3. Określ zakres wymagany przez usługę Google, do której chcesz uzyskać dostęp.

   Każda usługa Google określa, jak duży i jakiego rodzaju dostęp będzie umożliwiać. Ten dostęp jest wyrażony jako wartość zakresu. Zakres usługi może być prostym adresem URL identyfikującym całą usługę lub może określać bardziej ograniczony dostęp. Niektóre usługi znacznie ograniczają dostęp, np. umożliwiają tylko odczyt ograniczonych informacji. Aby uzyskać listę dozwolonych zakresów dla usługi Google, do której chcesz uzyskać dostęp, zapoznaj się z dokumentacją tej usługi. Powinieneś(-aś) poprosić o token o jak najwęższym zakresie. Jeśli na przykład chcesz uzyskać dostęp do funkcji kanału Atom w Gmailu, użyj zakresu „http://www.google.com/calendar/feeds/”, a nie „http://www.google.com/calendar/”. Usługi Google są znacznie bardziej restrykcyjne w przypadku żądań o szerokim zakresie.

4. Skonfiguruj mechanizm wysyłania próśb o token autoryzacji i jego odbierania.

   Mechanizm musi wygenerować prawidłowe wywołanie AuthSubRequest, w tym określić odpowiednie wartości URL next i scope (ustalone w kroku 3). Jeśli używasz bezpiecznych tokenów lub zarządzasz tokenami sesji, żądanie musi też zawierać wartości tych zmiennych.

   Następny adres URL może zawierać parametry zapytania. Na przykład w przypadku obsługi wielu języków dodaj parametr zapytania, który identyfikuje wersję aplikacji internetowej wyświetlaną przez użytkownika. Wartość next równa http://www.yoursite.com/Retrievetoken?Lang=de spowoduje przekierowanie http://www.yoursite.com/Retrievetoken?Lang=de&token=DQAADKEDE. Analizowanie tokena i parametru Lang zapewnia przekierowanie użytkownika z powrotem do właściwej wersji witryny.

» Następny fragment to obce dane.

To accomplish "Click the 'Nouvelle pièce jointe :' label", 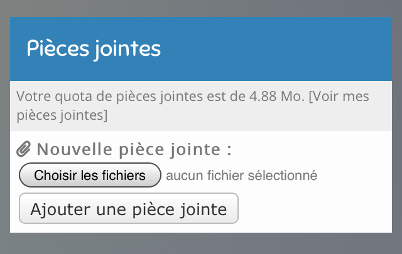I will (x=134, y=149).
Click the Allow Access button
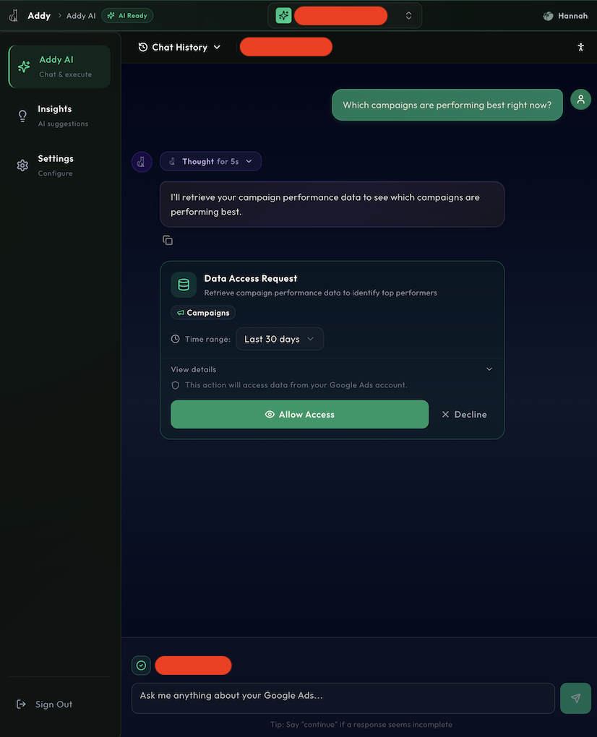 (299, 415)
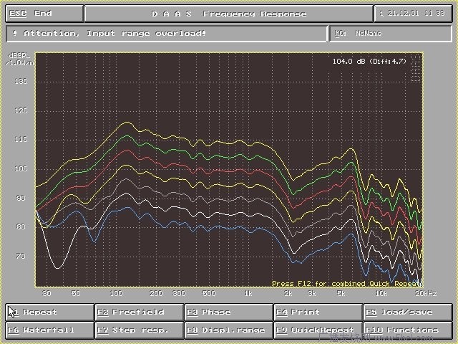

   W pewnych okolicznościach użycie parametru hd może ułatwić użytkownikom przyznawanie dostępu w witrynie kont Google. W większości przypadków wystarczy zalogować się na konto i zdecydować, czy chcesz przyznać dostęp. Użytkownicy, którzy mają więcej niż 1 konto Google (zwykłe konto Gmail lub co najmniej 1 konto Google Apps hostowane), mogą jednak musieć przejść dodatkowy proces „uniwersalnego logowania”, aby określić, do którego konta chcą uzyskać dostęp. Jeśli aplikacja jest przeznaczona dla konkretnej domeny zarządzanej, możesz wyeliminować te dodatkowe kroki, używając tego parametru do zidentyfikowania domeny. Możesz też użyć parametru hd, jeśli Twoja aplikacja uzyskuje dostęp do usług, które nie są dostępne na kontach hostowanych. Ustawienie wartości „default” ograniczy autoryzację tylko do zwykłych kont. Gdy wartość parametru hd jest ustawiona, Google automatycznie wybierze odpowiednie konto do autoryzacji.

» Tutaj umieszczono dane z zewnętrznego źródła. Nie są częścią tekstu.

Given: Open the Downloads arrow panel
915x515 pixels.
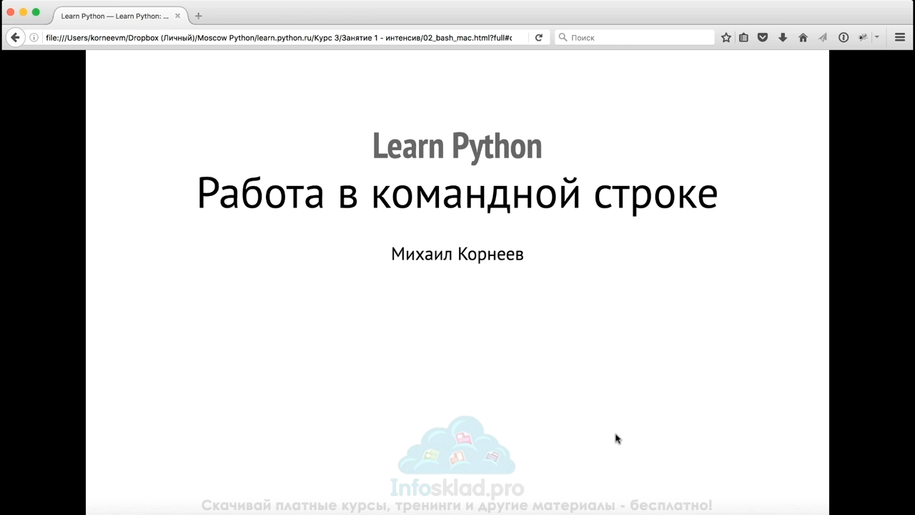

   Mechanizm tokena musi być w stanie przeanalizować przekierowanie otrzymane od Google, które zawiera token jednorazowy, i podjąć odpowiednie działanie. Tokeny autoryzacji są przypisane do konkretnego użytkownika, więc aplikacja musi być w stanie powiązać token z użytkownikiem. Zalecane jest wydanie użytkownikowi pliku cookie przed wysłaniem żądania tokena. Gdy Google przekieruje użytkownika z powrotem do Twojej witryny z dołączonym tokenem, aplikacja będzie mogła odczytać plik cookie i powiązać token z prawidłowym identyfikatorem użytkownika.

5. Skonfiguruj mechanizmy żądania tokenów sesji oraz ich przechowywania lub odwoływania (w odpowiednich przypadkach).

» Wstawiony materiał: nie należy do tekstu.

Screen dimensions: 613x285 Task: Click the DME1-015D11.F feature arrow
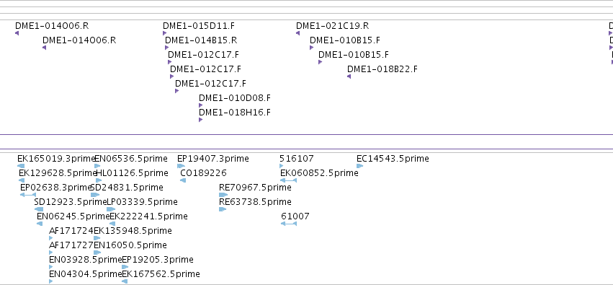pyautogui.click(x=164, y=33)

   W zależności od decyzji dotyczących zarządzania tokenami podjętych w kroku 2 może być konieczne utworzenie mechanizmów pobierania i unieważniania tokenów sesji (AuthSubSessionToken i AuthSubRevokeToken). Aby przetestować mechanizmy sesji i unieważniania, użyj funkcji AuthSubTokenInfo, która wskazuje, czy dany token jest prawidłowy. Jeśli aplikacja przechowuje tokeny, musi śledzić zarówno identyfikator użytkownika, jak i usługę (zakres) objętą tokenem.

6. Skonfiguruj mechanizm, który umożliwia wysyłanie próśb o dostęp do usługi Google.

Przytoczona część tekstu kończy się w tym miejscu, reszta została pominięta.